# Your task
Would you repeat every entry below word for word but drop the images?

(Collected data entries)
··········
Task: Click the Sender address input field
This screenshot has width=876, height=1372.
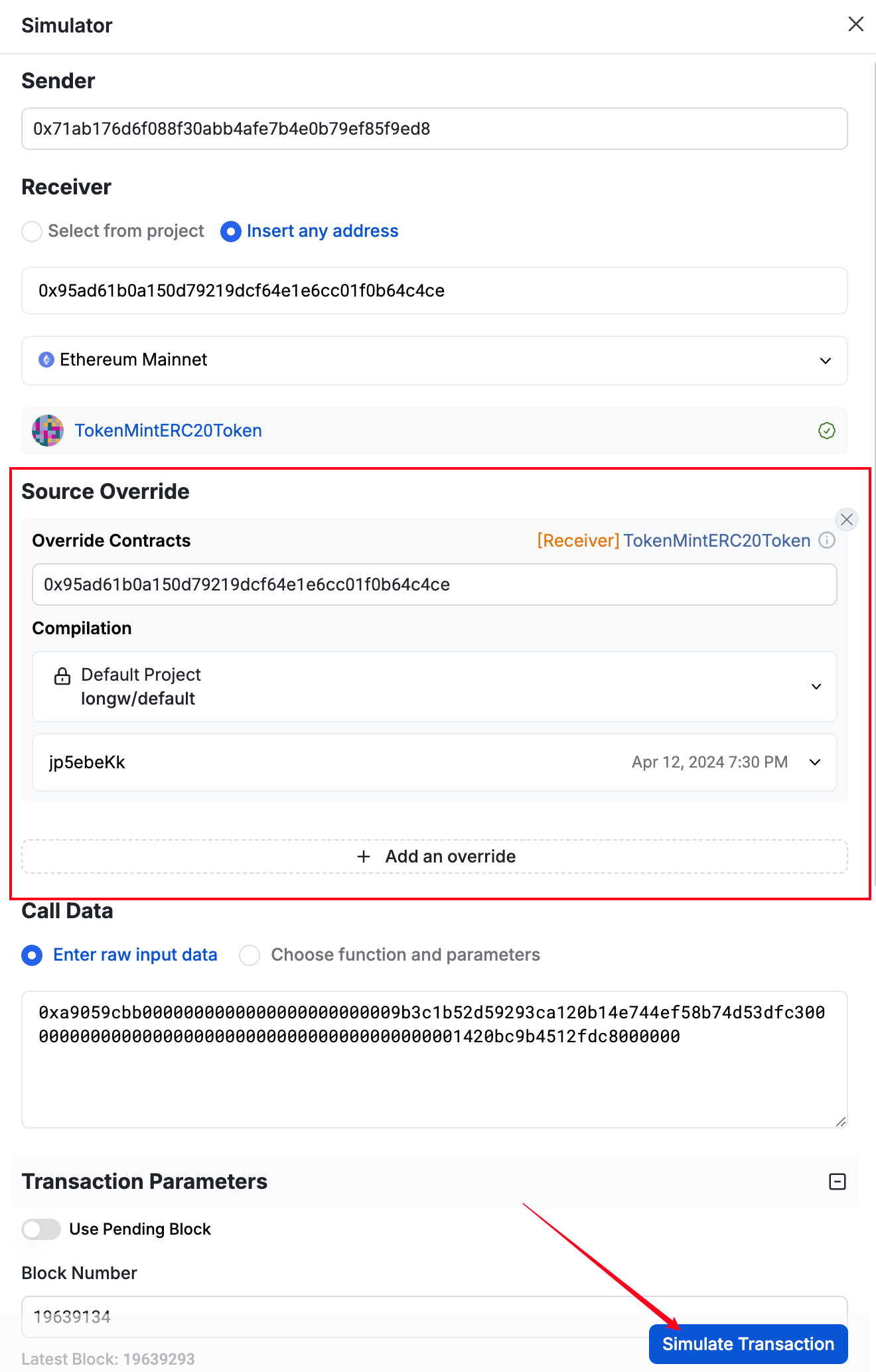Action: coord(434,129)
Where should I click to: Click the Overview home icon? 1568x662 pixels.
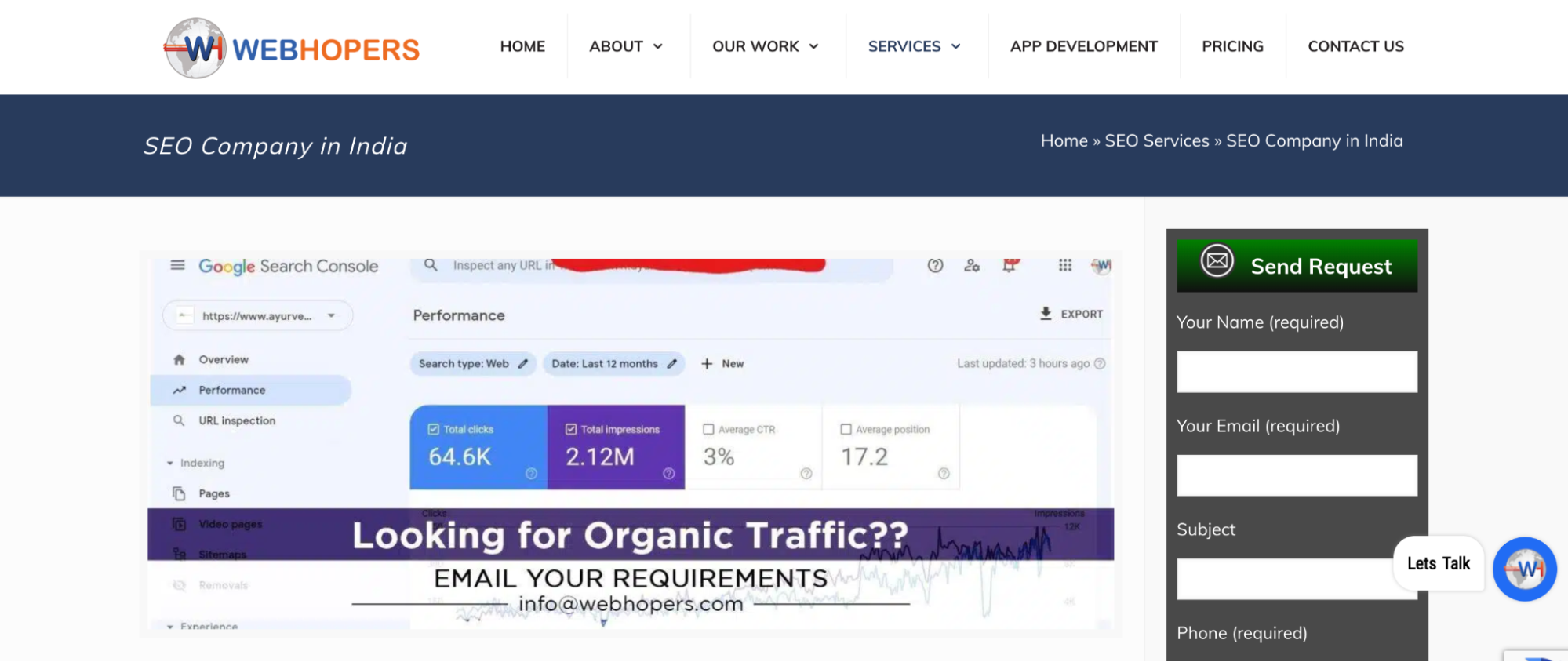[180, 359]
··········
# Task output
Task: Click the Sender address input field
This screenshot has width=876, height=1372.
Action: coord(434,129)
Where should I click to: Click the Overview home icon? 1568x662 pixels.
[180, 359]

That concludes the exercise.